In January, a federal jury awarded Jill Mancini, a former assistant solicitor for Northampton County, Pa., $94,000 in damages after finding she was fired without due process. She also won $186,000 in attorneys' fees.

Mancini openly supported the Democratic candidate for Northampton County's executive position during the 2013 executive race, but the Republican John Brown won the election.

Brown claimed her dismissal was simply part of his plan to reorganize the solicitor's office, which eliminated two full-time positions and replaced them with two additional part-time positions. Mancini was not offered either of the new part-time positions.

However, Mancini did not receive formal written notice of her termination until a letter dated January 27, 2014, told her that her position had been eliminated as of January 23 — five days prior to the notice.

Brown argued that Mancini was not hired under the appropriate procedures, and therefore did not qualify as a career employee.

A jury decided that Mancini did qualify as a career employee and therefore could not be terminated without just cause and the opportunity to respond to the elimination of her position. It dismissed her First Amendment political retaliation claim.

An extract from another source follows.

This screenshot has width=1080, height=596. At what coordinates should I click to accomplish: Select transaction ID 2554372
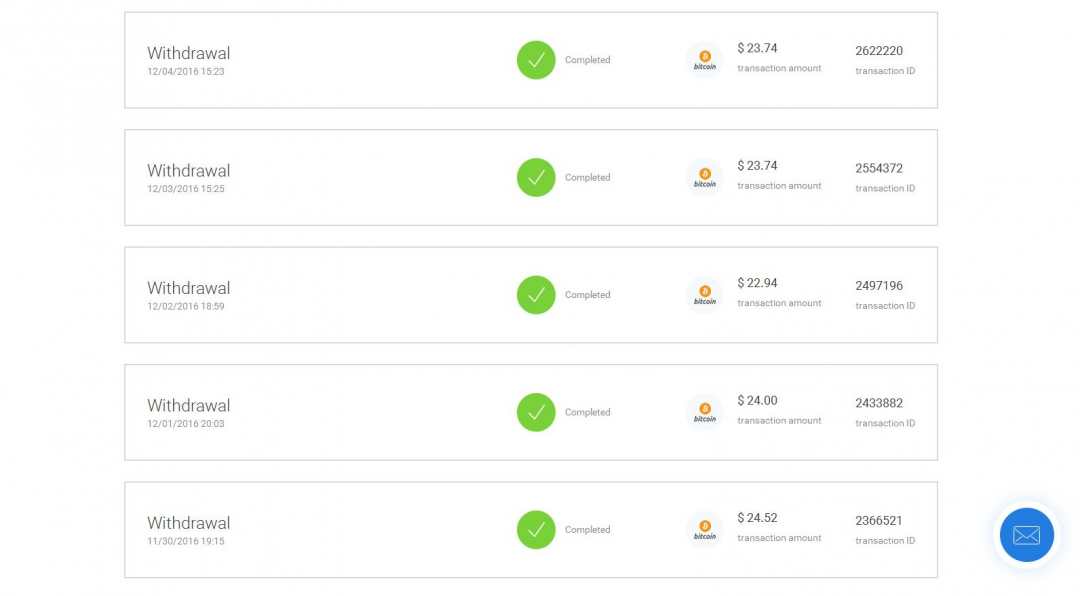pos(879,168)
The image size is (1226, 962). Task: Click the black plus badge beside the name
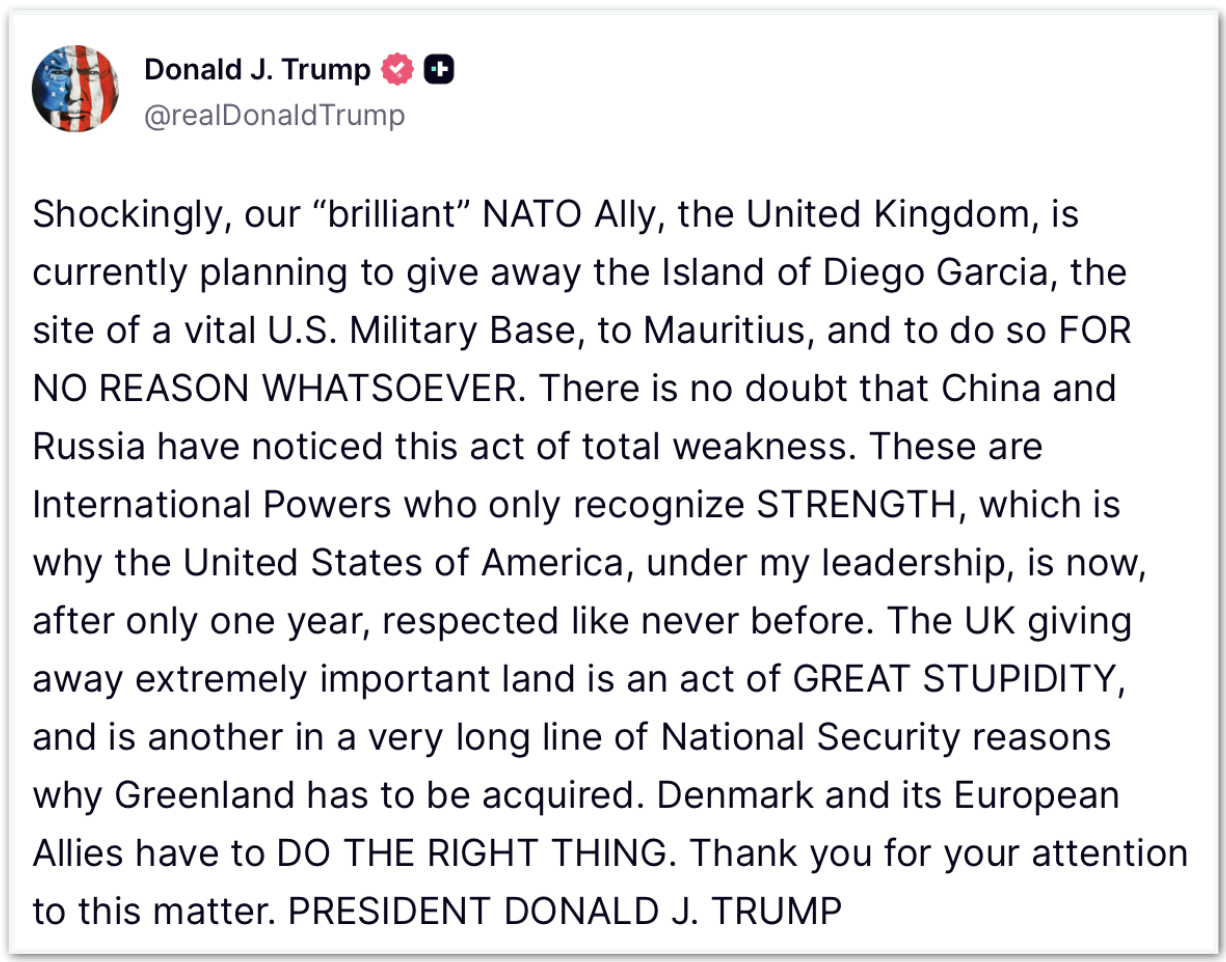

On appeal, Brown asked the Eighth Circuit to find that there is "an exception to the ordinary requirements of procedural due process when a government employee with a protected property interest in her job is dismissed as part of a departmental reorganization that results in the elimination of her position."

The Philadelphia-based appeals court ruled in Mancini's favor Friday that "a reorganization exception to constitutional procedural due process cannot apply as a matter of law where, as here, there is a genuine factual dispute about whether the reorganization was pretext for an unlawful termination."

Judge Luis Restrepo, writing for the three-judge panel, said there was plenty of evidence in this case for the jury to find that the reorganization plan was a pretext for firing Mancini.

"We are aware of no court that has permitted the government to subvert the requirements of the Fourteenth Amendment with a sham reorganization," Restrepo said. "If the government were allowed to undertake sham reorganizations to dismiss an employee who was otherwise entitled to due process, Northampton's proposed 'reorganization exception' would eviscerate a public employee's procedural due process rights altogether."

The panel also affirmed the award of $186,000 in attorneys' fees to Mancini, even though this figure is twice what she won in damages.

It said the lower court "made a reasoned judgment that the time Mancini's attorneys spent on her unsuccessful claims did not warrant a reduced fee."